* [Selection]:
Actually, the problem of point location in regions that may have curve segments was first mentioned, although not actually solved in practice, by Edelsbrunner and Maurer in 1981 [21], and the general problem is seen by Kirkpatrick in 1983 as a challenge that may require a completely new approach:

[…] While the algorithm [proposed by Kirkpatrick] can be adapted to certain other situations (for example, when all internal regions are star shaped), the general problem of optimal search in subdivisions formed from arbitrary curve segments may require a totally new approach. ([22])

The winding number approach has been a well-accepted solution for the problem of point location, and the calculation of the winding number of a polygonal curve

Γ

around some point a is easy to calculate by determining the number of intersections of

Γ

with the real (horizontal) axis, as first pointed out in [23] and later implemented into a specific algorithm by [1]. However, in the literature, nothing specific is added concerning the winding number of other curves for the purpose of point inclusion, although algorithms exist to calculate the winding number contribution of Bézier curves [24].

2.4. Background and Scope of This Paper

This paper demonstrates and gives implementations of a unified approach that covers the traditional solutions based on ray-crossing or winding numbers, solves the cases where those algorithms may find limitations or ambiguities, and extends and demonstrates a practical, viable solution for generic contours that can be expressed in a parametric form, which is its major novelty.

* [Exercise task A]:
In the passage on point location, in what year did Edelsbrunner and Maurer first mention point location in regions that may have curve segments?
* [Exercise task B]:
Continue the passage on point location and winding numbers from its last sentence.

* [Data section]:

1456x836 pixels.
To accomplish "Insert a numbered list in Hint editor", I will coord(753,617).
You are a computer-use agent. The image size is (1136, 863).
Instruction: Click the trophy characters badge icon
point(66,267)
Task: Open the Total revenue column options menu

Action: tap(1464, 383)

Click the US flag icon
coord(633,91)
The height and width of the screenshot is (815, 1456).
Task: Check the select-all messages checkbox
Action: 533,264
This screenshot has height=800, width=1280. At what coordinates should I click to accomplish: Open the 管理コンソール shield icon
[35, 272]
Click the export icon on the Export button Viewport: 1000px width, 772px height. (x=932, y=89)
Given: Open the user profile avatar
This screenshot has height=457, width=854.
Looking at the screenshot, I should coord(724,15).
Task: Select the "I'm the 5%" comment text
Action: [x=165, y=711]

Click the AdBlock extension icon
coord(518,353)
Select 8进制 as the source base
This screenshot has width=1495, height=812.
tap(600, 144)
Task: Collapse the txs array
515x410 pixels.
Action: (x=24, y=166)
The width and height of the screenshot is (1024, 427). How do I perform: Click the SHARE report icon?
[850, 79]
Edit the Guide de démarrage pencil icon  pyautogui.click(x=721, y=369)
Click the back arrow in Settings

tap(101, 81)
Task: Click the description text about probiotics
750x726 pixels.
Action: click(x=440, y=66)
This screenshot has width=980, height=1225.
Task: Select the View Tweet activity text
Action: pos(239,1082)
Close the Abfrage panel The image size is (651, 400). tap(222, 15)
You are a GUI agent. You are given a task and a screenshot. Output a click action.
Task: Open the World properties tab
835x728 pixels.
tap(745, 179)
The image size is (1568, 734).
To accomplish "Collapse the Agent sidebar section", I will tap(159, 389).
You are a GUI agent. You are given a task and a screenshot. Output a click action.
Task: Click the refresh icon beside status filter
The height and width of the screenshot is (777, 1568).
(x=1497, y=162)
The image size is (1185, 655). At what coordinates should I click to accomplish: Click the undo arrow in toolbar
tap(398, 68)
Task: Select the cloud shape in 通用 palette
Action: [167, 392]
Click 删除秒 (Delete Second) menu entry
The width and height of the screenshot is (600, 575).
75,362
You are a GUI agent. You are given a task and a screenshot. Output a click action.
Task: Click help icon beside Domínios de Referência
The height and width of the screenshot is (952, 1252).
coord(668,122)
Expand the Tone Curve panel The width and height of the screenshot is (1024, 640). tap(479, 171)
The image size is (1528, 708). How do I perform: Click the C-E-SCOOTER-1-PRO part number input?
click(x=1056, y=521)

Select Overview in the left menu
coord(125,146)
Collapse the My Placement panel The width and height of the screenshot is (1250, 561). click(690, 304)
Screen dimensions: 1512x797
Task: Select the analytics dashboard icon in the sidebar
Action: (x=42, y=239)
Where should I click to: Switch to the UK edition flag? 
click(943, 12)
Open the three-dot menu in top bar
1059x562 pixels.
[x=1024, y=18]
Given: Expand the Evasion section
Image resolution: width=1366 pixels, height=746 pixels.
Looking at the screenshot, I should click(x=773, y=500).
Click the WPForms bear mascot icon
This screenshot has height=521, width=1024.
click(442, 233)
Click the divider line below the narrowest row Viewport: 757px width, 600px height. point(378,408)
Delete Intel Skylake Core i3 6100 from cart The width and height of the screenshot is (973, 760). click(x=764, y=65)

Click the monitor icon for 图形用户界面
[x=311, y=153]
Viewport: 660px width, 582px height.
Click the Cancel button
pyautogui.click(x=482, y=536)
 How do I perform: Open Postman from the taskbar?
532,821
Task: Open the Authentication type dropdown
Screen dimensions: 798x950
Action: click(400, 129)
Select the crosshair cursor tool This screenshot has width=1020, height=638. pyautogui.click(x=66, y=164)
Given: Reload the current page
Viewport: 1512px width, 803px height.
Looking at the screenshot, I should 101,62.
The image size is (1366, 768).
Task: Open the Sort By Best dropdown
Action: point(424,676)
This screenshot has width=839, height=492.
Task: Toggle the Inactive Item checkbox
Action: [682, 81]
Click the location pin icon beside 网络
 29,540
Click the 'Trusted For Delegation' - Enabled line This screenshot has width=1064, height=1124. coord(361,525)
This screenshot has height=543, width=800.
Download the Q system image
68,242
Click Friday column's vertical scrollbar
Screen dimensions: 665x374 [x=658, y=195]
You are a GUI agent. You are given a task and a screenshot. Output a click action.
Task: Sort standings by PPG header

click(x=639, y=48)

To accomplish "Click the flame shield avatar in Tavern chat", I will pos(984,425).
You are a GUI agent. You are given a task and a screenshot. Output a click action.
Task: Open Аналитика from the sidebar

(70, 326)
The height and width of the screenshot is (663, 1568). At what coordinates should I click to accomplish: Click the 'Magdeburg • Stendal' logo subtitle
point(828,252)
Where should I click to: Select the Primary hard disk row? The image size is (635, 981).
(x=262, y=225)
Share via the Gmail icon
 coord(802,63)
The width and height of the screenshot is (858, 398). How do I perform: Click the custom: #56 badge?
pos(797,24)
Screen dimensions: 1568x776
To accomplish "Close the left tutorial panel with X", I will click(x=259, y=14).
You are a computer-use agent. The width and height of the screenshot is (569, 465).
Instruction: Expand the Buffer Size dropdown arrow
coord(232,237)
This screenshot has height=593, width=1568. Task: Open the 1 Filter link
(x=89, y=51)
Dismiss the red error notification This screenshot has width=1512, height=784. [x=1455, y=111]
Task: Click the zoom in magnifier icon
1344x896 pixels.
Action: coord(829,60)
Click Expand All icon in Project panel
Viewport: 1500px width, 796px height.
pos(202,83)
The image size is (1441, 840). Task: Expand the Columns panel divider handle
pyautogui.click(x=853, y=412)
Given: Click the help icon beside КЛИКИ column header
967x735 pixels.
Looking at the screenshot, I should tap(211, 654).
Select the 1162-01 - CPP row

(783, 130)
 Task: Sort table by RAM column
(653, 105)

* [Task answer A]:
1981

* [Task answer B]:
In the early 1990’s, information was not so easy to obtain or track, and faced with the need, the author proposed, during his Ph.D. Thesis [25], an approach for the problem of point location in polygons based on the Cauchy and Residue theorems, which is closely related to the winding number approach, although unfamiliar at the time.

The algorithm operates by explicitly evaluating contour integrals in the complex plane of a specially chosen function. The solution, found by accidental simplification (it was not fully demonstrated then), proved to work well with a very simple and elegant mathematical formulation. Only later, when formal full mathematical demonstrations were needed, was the current solution developed, as presented in this paper. Hence, it can be said that the solution came to be after the usage of the Cauchy and Residue theorems, but it later became as it it now in its present state. The next sections describe in detail the foundations of the technique, including algorithmic implementations, followed by illustrative results and conclusions.

Code for this research and demonstrations of the algorithms described in the remainder of this paper are publicly available in a GitHub repository (https://github.com/vitoruapt/PointInclusion (accessed on 2 October 2024)).

3. Base Approach and Related Theorems

The relative location of a point in a polygon, or actually any other form of closed contour in the plane, can be explored by the results provided by the theorem of Residue and the theorem of Cauchy, which are introduced next.

Theorem 1 (Residue Theorem).

If

Γ

is a closed curve of the plane, and

f (z)

is an analytic function in the domain

R (Γ)

enclosed by Γ (included), except in a finite number of points inside R, then:

\oint_{Γ} f (z) d z = 2 π j \sum_{k} r_{k}

(2)

being

r_{k}

the residues of

f (z)

at the singular points inside R (being

j = \sqrt{- 1}

).

The residue r of a complex function

f (z)

at a point a, which is a pole of order n of f, is calculated by

r = \frac{1}{(n - 1)!} lim_{z \to a} \frac{d^{n - 1}}{d z^{n - 1}} [{(z - a)}^{n} f (z)]

. A complex function is analytic on a region R if it is complex differentiable at every point in R. A common alternative designation is “holomorphic function”, usually the preferable variant by some mathematicians.

Another important fact is given by the Cauchy theorem (or Cauchy–Goursat theorem, since Edouard Goursat (1858–1936) proved this theorem without imposing the condition that

f^{'} (z)

should be continuous inside

R (Γ)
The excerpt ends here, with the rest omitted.